Memoria esquiva o memoria de un demiurgo.
En una entrevista que leí hace algunos años, decía Julio Cortázar que la diferencia entre
la novela y el cuento es la misma que hay entre un árbol y una esfera, y esto es así, porque la
novela es una especie de tronco narrativo que se va ramificando como un árbol en torno a
complejas relaciones subyacentes en cuanto a la trama y los personajes, y la esfera, que es el
cuento, todas sus partes deben equidistar a la misma distancia de su centro, alegando que
cualquier elemento de más en la narración, cualquier deformación en la que ese sólido
desnaturalice su esencia, es decir, desproporcione su propósito de perfección, se convierte en otra
cosa menos en un cuento.
Y esa tan maravillosa definición de lo que es un cuento como figura geométrica perfecta
parangonable, quizás, a un axioma filosófico o silogismo matemático, es lo que podemos
apreciar en la cuentística de ese escritor esencial y meticuloso como lo es José Alcántara
Almánzar en toda su obra narrativa, quien junto a Juan Bosch y Virgilio Díaz Grullón, es la
triada cumbre de la narrativa breve de nuestro país (y porqué no, una de las más importantes de
la literatura hispanoamericana de todos los tiempos), y que en esta última entrega: “Memoria
esquiva”, recopilación de cuentos publicados hace algunos unos años en la revista Santo
Domingo Times en donde el escritor prestaba su colaboración, podemos advertir meridianamente
lo que debe ser ese fino mecanismo de relojería verbal que trasciende al propio virtuosismo
técnico, al explorar como pocos escritores contemporáneos ese esquivo y difícil género con el
escalpelo psicológico de quien conoce los insondables misterios y entresijos del alma humana,
cúmulo de historias disímiles que parten de circunstancias y personalidades en las antípodas unas
de otras; desde una otrora artista famosa convertida en ruina viviente, a la ingenua y accidentada
persecución de un individuo tras el amor de su vida en una guagua, pasando por la miseria y el
abandono de una vieja maestra de escuela, al asalto y violación de una pareja de amantes en un
lugar solitario, así como al vaticinio del fin del mundo de una pitonisa barrial, hasta culminar con
ese hombre que muere abruptamente en la calle mientras su espíritu se reúne con sus seres
queridos en el hogar, historias en la que su autor, insisto, como finísimo psicólogo, sabe hurgar a
la perfección en el alma de sus personajes para brindar a sus lectores una experiencia rica y
conmovedora como lo es la vida misma.
Alcántara Almánzar, como todos los grandes narradores al antes referido Cortázar, al
que se le podrían agregar a Horacio Quiroga, Juan Rulfo, Monterroso, el inmortal Borges o los
grandes maestros del pasado como Chejov, Allan Poe o Maupassant, es de esos maestros que
enseñan a escribir, y a escribir con un gusto exquisito debido a su diafanidad estilística, a la más
que evidente gracia musical que posee intrínsecamente su prosa, tan rica y llena de matices, con
evocaciones a lo mejor de la gran tradición literaria universal pero sin desvincularse de su
universo personal y sus temas, al humanismo que destilan todos y cada uno de sus personajes,
siendo él un modelo de concisión, proporción dramática y estructural al que debe empeñarse
todo escritor que se precie de desarrollar una historia que busque desentrañar alma de las cosas
cual rico caleidoscopio de imágenes (literarias) que queden perennes en nuestra memoria para
hablarnos de frente sobre nuestra desconcertante condición humana.

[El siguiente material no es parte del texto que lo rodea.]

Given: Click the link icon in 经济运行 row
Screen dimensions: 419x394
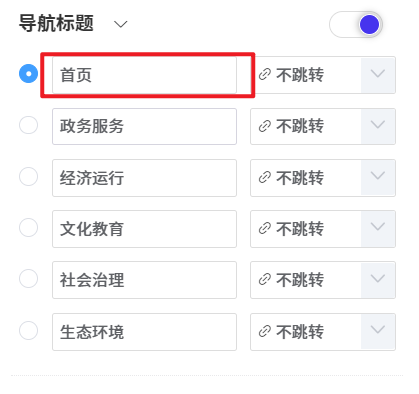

El libro, además de la casi veintena de narraciones que lo componen, viene anexo de
varios inestimables ensayos breves en torno a la técnica del cuento, los gustos literarios, la ética
que mueve al escritor y sus motivaciones, brindando al lector interesado, así como al escritor en
ciernes el cómo se fraguan esas criaturas de la imaginación con el propósito de crear gran arte.
En fin, en su última colección de cuentos José Alcántara Almánzar pone de manifiesto
de manera excepcional lo dicho por el gran escritor argentino citado al principio, es decir, el
configurar objetos verbales bellos y perfectos, pequeños mundos que como arquetipos esté
contenido el universo entero, a lo que yo me atrevería a agregar, con el aderezo de la calidez y
humildad de quien sabe insuflar el genuino espíritu de la creación artística.